Untuk menentukan harga jual sebuah barang atau produk dalam pelajaran ekonomi tradisional ditentukan berdasarkan komponen bahan baku, tenaga kerja, waktu yang dibutuhkan, distribusi, biaya promosi, persaingan, ketersedian, penawaran dan lain sebagainya.
Komponen tadi bisa diukur atau dihitung secara matematis.
Namun matematika dalam ekonomi menjadi khas karena ada komponen yang tidak bisa dihitung secara eksak yaitu value atau nilai. Yang disebut nilai bisa berasal dari mana saja, bisa dari pembuatnya, bisa dari barangnya, bisa dari pembelinya dan lain-lain.
Meski bersifat sangat subyektif, nilai inilah yang akan menentukan harga jual sebuah produk. Dan nilai menjadi amat penting dalam produk yang termasuk dalam sektor industri kreatif.
Sebuah karya atau produk kemudian bernilai tinggi tidak semata berasal dari produk itu sendiri atau pengkaryanya. Tinggi rendahnya harga akan sangat tergantung dari pengakuan, penerimaan atau kesepakatan pembeli.
Pengakuan, penerimaan atau kesepakatan ini bisa muncul dari hal-hal yang tidak disangka sebelumnya. Seperti foto Ghozaly yang tidak diberi deskripsi apapun untuk menerangkan itu apa, bagaimana dan lain sebagainya ternyata ditangkap oleh pembeli sebagai sesuatu yang lucu, aneh, unik dan lain sebagainya sehingga memancing minat untuk membeli. Tujuannya hanya bersenang-senang.

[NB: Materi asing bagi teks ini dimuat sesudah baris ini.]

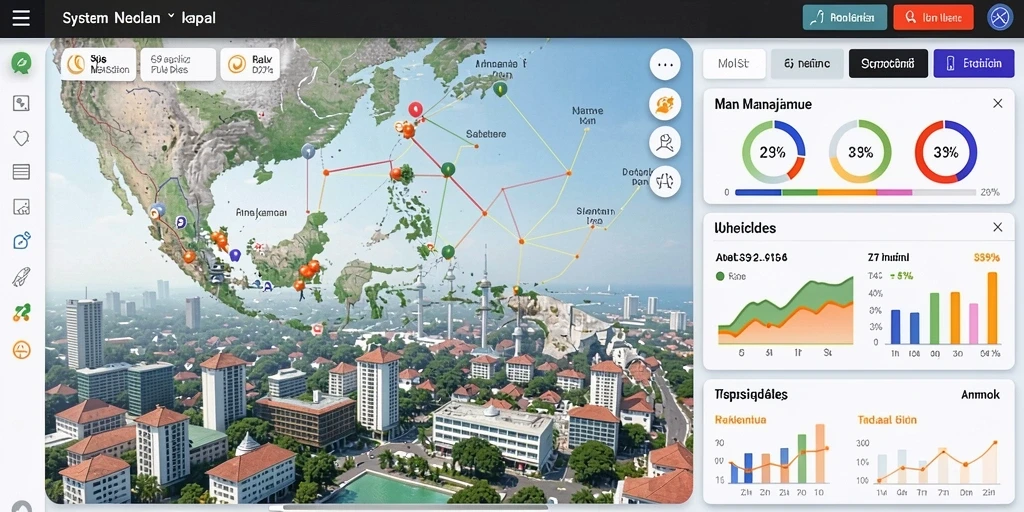
Task: Click the teal Roolentan button
Action: pyautogui.click(x=844, y=18)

Nilai yang diafirmasi itu kemudian membuat orang berbondong-bondong membeli, terlebih ketika yang membeli adalah orang-orang yang terkenal maka banyak orang kemudian ikut-ikutan tanpa tahu mengapa.

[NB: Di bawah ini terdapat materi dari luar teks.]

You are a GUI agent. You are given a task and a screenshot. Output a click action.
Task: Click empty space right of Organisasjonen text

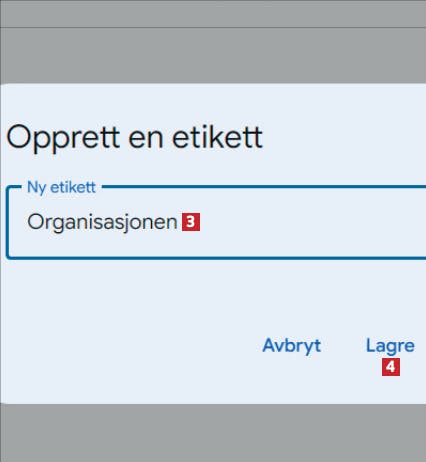pos(310,222)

Ketika booming, nilai menjadi tidak penting. Seperti kejadian banyak orang beramai-ramai membeli batu akik atau tanaman janda bolong.
Masuknya teknologi dalam ekonomi lewat blockchain, fintech, kripto, NFT, metaverse dan seterusnya membuat apa yang kerap terjadi di pasar offline, semakin mudah dan semakin sering di pasar online.

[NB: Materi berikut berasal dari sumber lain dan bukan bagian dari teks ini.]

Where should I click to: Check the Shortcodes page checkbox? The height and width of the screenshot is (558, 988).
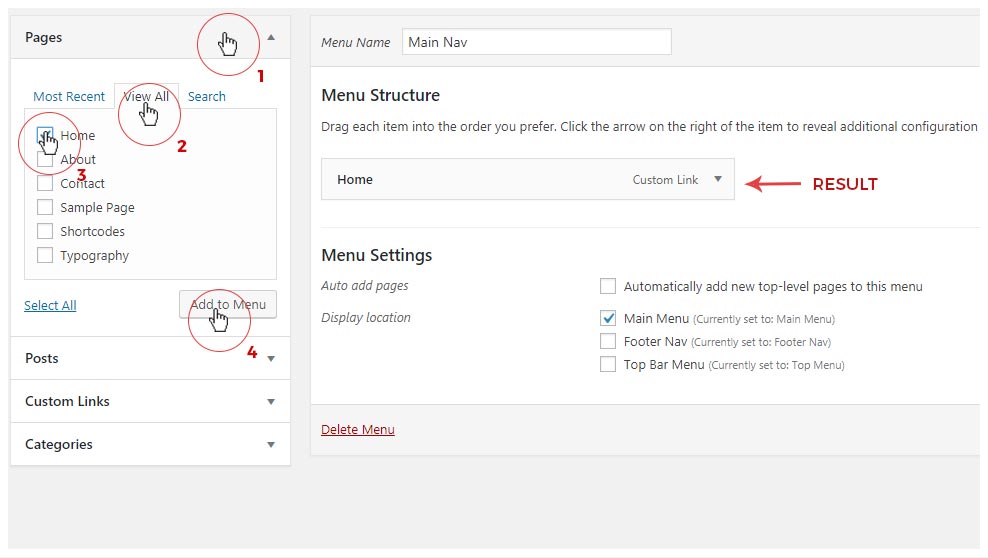45,231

Di ruang digital dan virtual hambatan untuk masuk dalam pasar hampir tidak ada. Semua orang bisa melakukan, semua orang merasa bisa.
Tapi sekali lagi cara instan atau cara cepat dengan menjadi peniru untuk mendapat kekayaan atau uang besar tidaklah akan berhasil. Ikut-ikutan tanpa memahami substansi dasar dari pasar NFT hanya akan melahirkan sampah atau bahkan perilaku yang memalukan bangsa dan negara.
NFT sebagai aset digital pada dasarnya diciptakan untuk dunia kreatif. Maka yang diperlukan adalah kreator dan karyanya, karya yang unik, langka dan bermanfaat. Dengan NFT para pengkarya bisa masuk dalam pasar yang besar, pasar yang tidak dikontrol oleh kekuatan tertentu, semua setara tanpa dominasi.
Dengan NFT barrier to entry bagi para pemula menjadi kecil, sebab ada ruang bebas yang dengan leluasa bisa dimasuki untuk kemudian bersaing merebut perhatian dari para pembeli tanpa batas.
Jadi pikirkan karya, bukan memperoleh uang dengan cara yang cepat atau instan yang justru akan mengantar pada tindakan curang, atau bahkan kriminal seperti mencuri dan mencomot karya orang lain lalu menjualnya.